-- START ARTICLE --

John Wilhelm Rowntree (4 September 1868 – 9 March 1905) was a chocolate and confectionery manufacturer and Quaker religious activist and reformer.

Life
He was born on 4 September 1868 in York, the eldest son of Joseph Rowntree (1836–1925) and his second wife, Antoinette Seebohm (1846–1924).

He was educated at Bootham School, York and Oliver's Mount School, Scarborough

He was a successful businessman, vastly expanding the already successful family chocolate business. He played a large part in enabling the Religious Society of Friends to incorporate an understanding of modern science (such as the theory of evolution), modern biblical criticism, and the social meaning of Jesus's teaching into their belief systems. He helped establish Woodbrooke, the Quaker study centre in Bournville, Birmingham.

He died on 9 March 1905 in New York.

Son
His only son Lawrence was killed in action during the Great War. Originally a volunteer orderly with the Friends' Ambulance Unit at Dunkirk, he subsequently joined the British Army and fought in the first tank action at Flers–Courcelette on 15 September 1916 as a member of the crew of HMLS Creme-de-Menthe.  He was later commissioned into the Royal Field Artillery and was killed on 25 November 1917 in the Ypres Salient.

-- END ARTICLE --
-- START MATERIAL SUPPLIED --

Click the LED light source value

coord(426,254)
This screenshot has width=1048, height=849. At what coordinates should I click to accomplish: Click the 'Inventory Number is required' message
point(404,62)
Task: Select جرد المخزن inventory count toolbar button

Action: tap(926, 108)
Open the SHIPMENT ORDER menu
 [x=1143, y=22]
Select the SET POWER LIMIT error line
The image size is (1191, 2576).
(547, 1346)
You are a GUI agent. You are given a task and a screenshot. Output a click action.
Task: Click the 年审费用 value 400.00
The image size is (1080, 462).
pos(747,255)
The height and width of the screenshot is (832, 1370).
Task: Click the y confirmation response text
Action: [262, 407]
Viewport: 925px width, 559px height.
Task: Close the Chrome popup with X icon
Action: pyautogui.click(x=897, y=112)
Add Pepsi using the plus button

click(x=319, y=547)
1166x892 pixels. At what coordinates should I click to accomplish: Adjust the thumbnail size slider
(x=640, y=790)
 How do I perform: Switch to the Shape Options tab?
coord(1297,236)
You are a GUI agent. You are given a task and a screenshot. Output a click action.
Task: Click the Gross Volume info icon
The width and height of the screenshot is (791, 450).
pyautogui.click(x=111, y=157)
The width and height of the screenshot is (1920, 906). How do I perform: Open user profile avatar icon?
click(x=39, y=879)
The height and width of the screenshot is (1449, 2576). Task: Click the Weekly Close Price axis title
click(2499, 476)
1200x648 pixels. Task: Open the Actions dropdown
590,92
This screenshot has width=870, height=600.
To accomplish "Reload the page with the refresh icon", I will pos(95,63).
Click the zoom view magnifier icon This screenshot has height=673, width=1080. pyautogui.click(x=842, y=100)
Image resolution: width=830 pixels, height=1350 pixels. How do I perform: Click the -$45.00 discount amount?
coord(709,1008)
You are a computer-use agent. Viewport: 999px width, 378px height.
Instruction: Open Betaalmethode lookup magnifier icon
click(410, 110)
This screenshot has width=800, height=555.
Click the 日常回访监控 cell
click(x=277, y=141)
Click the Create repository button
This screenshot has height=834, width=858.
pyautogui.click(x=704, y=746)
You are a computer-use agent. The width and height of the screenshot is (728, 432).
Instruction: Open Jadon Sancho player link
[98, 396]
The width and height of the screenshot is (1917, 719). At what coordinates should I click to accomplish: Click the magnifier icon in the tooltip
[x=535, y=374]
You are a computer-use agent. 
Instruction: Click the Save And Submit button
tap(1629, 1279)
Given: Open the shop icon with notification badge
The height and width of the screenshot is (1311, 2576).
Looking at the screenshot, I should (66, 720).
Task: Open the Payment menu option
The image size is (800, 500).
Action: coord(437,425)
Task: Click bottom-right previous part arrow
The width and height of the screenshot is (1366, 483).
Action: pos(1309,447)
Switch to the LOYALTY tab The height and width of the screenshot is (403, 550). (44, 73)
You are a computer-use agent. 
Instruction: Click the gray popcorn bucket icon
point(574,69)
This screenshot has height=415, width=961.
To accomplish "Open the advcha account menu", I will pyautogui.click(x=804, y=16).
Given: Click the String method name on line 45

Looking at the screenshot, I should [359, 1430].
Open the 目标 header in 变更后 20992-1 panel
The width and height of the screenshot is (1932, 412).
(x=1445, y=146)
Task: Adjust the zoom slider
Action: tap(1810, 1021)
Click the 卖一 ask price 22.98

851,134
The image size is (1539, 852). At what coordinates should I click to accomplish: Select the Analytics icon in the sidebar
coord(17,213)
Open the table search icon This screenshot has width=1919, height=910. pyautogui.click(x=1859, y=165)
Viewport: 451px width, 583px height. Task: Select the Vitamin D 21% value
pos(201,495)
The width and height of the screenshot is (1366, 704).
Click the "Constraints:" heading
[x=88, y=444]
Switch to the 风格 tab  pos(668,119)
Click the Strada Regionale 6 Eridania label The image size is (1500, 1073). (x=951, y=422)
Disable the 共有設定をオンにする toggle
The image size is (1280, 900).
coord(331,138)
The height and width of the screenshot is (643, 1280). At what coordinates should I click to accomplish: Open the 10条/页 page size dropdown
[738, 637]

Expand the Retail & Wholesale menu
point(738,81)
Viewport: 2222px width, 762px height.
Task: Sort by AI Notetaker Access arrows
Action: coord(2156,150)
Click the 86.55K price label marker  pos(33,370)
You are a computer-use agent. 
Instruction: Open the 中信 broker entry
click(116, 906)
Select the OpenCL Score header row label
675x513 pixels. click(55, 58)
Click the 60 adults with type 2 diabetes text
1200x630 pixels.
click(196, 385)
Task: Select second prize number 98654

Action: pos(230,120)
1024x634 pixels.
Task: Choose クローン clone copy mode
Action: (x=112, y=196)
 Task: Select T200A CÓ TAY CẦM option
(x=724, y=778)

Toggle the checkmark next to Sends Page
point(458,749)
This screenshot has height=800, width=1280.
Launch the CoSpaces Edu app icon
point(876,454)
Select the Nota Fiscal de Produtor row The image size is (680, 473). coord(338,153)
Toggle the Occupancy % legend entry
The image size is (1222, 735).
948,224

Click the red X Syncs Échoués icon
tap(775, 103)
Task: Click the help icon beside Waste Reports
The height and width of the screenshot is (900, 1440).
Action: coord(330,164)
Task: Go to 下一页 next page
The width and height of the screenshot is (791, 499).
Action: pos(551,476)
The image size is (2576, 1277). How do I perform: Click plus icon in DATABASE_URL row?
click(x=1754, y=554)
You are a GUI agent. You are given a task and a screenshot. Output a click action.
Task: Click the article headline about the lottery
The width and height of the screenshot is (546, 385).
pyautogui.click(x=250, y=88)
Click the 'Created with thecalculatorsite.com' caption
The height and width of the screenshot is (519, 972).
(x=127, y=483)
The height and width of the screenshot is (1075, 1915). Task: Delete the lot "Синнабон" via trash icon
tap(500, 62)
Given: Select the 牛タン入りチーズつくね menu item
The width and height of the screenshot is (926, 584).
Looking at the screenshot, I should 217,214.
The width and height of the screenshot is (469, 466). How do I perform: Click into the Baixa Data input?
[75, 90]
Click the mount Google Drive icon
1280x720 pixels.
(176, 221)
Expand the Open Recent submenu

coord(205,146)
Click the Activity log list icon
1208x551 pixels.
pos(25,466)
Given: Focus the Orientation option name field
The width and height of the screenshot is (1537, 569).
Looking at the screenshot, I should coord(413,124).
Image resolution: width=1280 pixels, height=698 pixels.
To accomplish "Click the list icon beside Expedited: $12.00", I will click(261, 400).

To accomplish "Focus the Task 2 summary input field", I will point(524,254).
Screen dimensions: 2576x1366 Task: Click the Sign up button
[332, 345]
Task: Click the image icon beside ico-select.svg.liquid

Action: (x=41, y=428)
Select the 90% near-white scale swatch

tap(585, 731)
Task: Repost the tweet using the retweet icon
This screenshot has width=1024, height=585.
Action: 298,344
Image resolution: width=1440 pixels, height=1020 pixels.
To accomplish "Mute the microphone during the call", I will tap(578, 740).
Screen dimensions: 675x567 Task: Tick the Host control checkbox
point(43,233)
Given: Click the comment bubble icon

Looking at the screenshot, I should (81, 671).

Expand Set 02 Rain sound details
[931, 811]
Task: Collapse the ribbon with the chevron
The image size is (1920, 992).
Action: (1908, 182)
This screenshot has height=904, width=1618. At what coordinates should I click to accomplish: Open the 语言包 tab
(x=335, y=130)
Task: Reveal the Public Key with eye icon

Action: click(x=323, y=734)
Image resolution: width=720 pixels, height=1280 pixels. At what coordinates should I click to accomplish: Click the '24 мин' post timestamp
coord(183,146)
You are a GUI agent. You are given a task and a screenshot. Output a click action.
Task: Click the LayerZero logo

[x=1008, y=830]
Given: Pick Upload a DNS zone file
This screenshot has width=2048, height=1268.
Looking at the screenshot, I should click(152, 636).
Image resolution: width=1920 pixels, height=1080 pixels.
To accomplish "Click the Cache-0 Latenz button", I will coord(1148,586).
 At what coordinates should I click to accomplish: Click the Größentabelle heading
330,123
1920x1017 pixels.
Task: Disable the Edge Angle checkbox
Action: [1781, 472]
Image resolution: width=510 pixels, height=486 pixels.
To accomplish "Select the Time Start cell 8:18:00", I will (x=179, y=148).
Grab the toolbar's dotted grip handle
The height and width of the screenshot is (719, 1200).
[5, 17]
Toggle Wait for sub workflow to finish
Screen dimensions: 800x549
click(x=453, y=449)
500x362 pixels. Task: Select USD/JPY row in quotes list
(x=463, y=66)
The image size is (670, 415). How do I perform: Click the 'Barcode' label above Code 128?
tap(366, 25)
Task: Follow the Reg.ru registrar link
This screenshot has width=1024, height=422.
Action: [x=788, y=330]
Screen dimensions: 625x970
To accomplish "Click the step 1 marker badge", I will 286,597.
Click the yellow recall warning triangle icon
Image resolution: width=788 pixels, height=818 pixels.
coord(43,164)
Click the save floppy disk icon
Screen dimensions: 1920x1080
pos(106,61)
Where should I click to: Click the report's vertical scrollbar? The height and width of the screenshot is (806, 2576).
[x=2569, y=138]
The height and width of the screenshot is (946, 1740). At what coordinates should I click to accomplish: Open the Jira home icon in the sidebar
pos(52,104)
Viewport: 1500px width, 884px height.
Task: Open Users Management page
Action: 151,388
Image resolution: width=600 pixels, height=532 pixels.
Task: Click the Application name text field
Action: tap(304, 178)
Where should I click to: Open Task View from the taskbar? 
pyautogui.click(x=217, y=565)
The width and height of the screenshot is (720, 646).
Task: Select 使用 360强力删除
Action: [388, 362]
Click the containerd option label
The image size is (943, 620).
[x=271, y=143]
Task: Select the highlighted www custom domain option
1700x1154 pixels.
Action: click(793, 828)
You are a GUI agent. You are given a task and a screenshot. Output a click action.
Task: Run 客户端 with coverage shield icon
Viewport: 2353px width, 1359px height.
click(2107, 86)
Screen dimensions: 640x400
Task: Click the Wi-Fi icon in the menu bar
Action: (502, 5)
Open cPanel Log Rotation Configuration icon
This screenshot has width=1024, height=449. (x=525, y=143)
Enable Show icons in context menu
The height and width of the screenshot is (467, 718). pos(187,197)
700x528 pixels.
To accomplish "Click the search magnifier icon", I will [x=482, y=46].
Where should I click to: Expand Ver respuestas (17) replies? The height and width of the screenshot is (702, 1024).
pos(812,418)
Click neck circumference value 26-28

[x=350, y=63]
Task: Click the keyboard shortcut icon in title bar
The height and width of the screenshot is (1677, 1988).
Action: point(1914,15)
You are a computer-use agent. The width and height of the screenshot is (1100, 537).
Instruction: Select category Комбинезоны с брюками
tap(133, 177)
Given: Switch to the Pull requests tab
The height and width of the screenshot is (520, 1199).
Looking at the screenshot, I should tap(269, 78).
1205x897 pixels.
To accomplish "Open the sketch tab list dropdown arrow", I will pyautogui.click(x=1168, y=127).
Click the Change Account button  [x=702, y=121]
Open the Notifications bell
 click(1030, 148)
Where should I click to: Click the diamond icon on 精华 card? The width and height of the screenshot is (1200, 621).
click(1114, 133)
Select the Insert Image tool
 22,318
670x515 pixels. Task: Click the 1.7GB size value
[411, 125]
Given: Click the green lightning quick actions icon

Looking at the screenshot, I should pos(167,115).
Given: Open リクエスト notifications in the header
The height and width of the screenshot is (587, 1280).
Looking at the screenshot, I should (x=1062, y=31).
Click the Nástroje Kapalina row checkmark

-- END MATERIAL SUPPLIED --

#### EXERCISE TASKS
1. Decide whether each statement agrees with the biography of John Wilhelm Rowntree, answering yes or no and quoting the words of the biography that settle it: (a) Rowntree died in York. (b) Rowntree helped establish a Quaker study centre in Bournville. (c) Rowntree's son Lawrence was killed in the first tank action at Flers–Courcelette.
2. Reproduce everything in the entries from the line containing "Click the red X Syncs Échoués icon" down to the line containing "pos(25,466)", including both of those lines.
The biography of John Wilhelm Rowntree and the entries come from unrelated sources.

#### RESPONSES TO THE TASKS
1.
(a) No: "He died on 9 March 1905 in New York."
(b) Yes: "He helped establish Woodbrooke, the Quaker study centre in Bournville, Birmingham."
(c) No: "was killed on 25 November 1917 in the Ypres Salient."

2.
Click the red X Syncs Échoués icon
tap(775, 103)
Task: Click the help icon beside Waste Reports
The height and width of the screenshot is (900, 1440).
Action: coord(330,164)
Task: Go to 下一页 next page
The width and height of the screenshot is (791, 499).
Action: pos(551,476)
The image size is (2576, 1277). How do I perform: Click plus icon in DATABASE_URL row?
click(x=1754, y=554)
You are a GUI agent. You are given a task and a screenshot. Output a click action.
Task: Click the article headline about the lottery
The width and height of the screenshot is (546, 385).
pyautogui.click(x=250, y=88)
Click the 'Created with thecalculatorsite.com' caption
The height and width of the screenshot is (519, 972).
(x=127, y=483)
The height and width of the screenshot is (1075, 1915). Task: Delete the lot "Синнабон" via trash icon
tap(500, 62)
Given: Select the 牛タン入りチーズつくね menu item
The width and height of the screenshot is (926, 584).
Looking at the screenshot, I should 217,214.
The width and height of the screenshot is (469, 466). How do I perform: Click into the Baixa Data input?
[75, 90]
Click the mount Google Drive icon
1280x720 pixels.
(176, 221)
Expand the Open Recent submenu

coord(205,146)
Click the Activity log list icon
1208x551 pixels.
pos(25,466)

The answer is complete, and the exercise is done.